The present invention relates to a method and a system for selecting bit positions for storing a digital watermark in digital data, and in particular selecting bit positions corresponding to a predetermined spread function.
Because of the increased interest in protecting digital data from illegal copying, watermarking of data has, in recent years, become increasingly popular. Embedding a watermark into a digital data file involves selecting samples from the digital data file and recording in selected bits of these samples, data comprising copyright information. Arrangements can then be made so that any unauthorized access or copying of the original data file runs the risk of the extracted watermark exposing the lack of legal ownership of the file.
An official and reliable watermark has to be difficult to find and remove or override. In addition, the watermark should not affect substantially the quality of the original data file.

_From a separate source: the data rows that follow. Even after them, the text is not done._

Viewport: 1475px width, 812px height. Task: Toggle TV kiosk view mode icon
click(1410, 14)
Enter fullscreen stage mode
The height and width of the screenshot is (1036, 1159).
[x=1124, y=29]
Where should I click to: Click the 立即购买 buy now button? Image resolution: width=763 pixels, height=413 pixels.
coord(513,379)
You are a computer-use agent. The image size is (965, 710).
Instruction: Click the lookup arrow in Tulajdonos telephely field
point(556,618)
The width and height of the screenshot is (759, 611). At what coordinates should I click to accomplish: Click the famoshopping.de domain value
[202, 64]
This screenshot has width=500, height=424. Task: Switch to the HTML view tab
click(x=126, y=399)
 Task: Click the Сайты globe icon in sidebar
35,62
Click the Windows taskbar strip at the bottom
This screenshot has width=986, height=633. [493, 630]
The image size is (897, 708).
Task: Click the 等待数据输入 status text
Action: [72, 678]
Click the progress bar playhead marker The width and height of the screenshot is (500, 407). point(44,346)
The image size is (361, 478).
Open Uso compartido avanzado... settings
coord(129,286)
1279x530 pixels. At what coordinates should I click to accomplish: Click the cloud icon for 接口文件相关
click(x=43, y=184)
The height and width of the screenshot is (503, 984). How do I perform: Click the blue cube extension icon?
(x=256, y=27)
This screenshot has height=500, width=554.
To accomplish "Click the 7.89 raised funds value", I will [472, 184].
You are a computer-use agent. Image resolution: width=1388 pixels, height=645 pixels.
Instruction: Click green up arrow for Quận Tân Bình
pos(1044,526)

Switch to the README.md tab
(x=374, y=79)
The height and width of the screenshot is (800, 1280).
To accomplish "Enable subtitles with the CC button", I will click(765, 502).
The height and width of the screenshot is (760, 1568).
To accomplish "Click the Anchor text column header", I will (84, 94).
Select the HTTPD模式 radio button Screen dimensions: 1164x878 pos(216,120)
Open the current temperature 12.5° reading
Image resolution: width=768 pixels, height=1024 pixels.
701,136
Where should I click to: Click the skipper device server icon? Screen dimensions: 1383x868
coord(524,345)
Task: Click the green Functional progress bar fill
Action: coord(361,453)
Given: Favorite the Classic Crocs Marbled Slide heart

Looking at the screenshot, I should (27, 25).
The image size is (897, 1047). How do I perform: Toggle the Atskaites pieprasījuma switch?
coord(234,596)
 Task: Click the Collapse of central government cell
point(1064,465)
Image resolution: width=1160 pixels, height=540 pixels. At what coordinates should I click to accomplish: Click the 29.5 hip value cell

Copyright protection by way of watermarking has become especially popular in the music industry, where recently there has been a strong increase in illegal downloads and copying. For the process of watermarking audio files, however, an additional consideration is related to the fact that many such files, together with the embedded watermarks, are processed on mobile phones and other hand-held players. In order to minimize cost and extend battery life, such hand-held devices often have slow processors with limited computational capabilities.
Some of the methods developed for embedding watermarks use spread spectrum techniques in the frequency domain. These methods generally require the original audio data for watermark detection. These methods also are computationally intense, because of the complex transformations involved in the data processing. Accordingly, these methods are not suitable for processing watermarked files in hand-held devices.
Other techniques embed watermarks in the time domain. Many of these techniques use the least significant data bits of the respective data samples to store the watermark. One disadvantage of this approach is that the stored watermark can be erased without significantly eroding the audio quality, thus undermining the reliability of the protection.
Accordingly, it is desirable to develop a method for embedding a watermark in digital data that is tamper-resistant and relatively simple, so that the verification of the watermark would not require substantial computational capabilities.
According to a first aspect of the invention, there is provided a method for protecting digital audio data comprising a plurality of samples. The method comprises selecting bit positions for storing a digital watermark in the digital audio data in time domain, by choosing a spread function characterising the plurality of the selected bit positions, wherein the spread function comprises at least one Gaussian curve.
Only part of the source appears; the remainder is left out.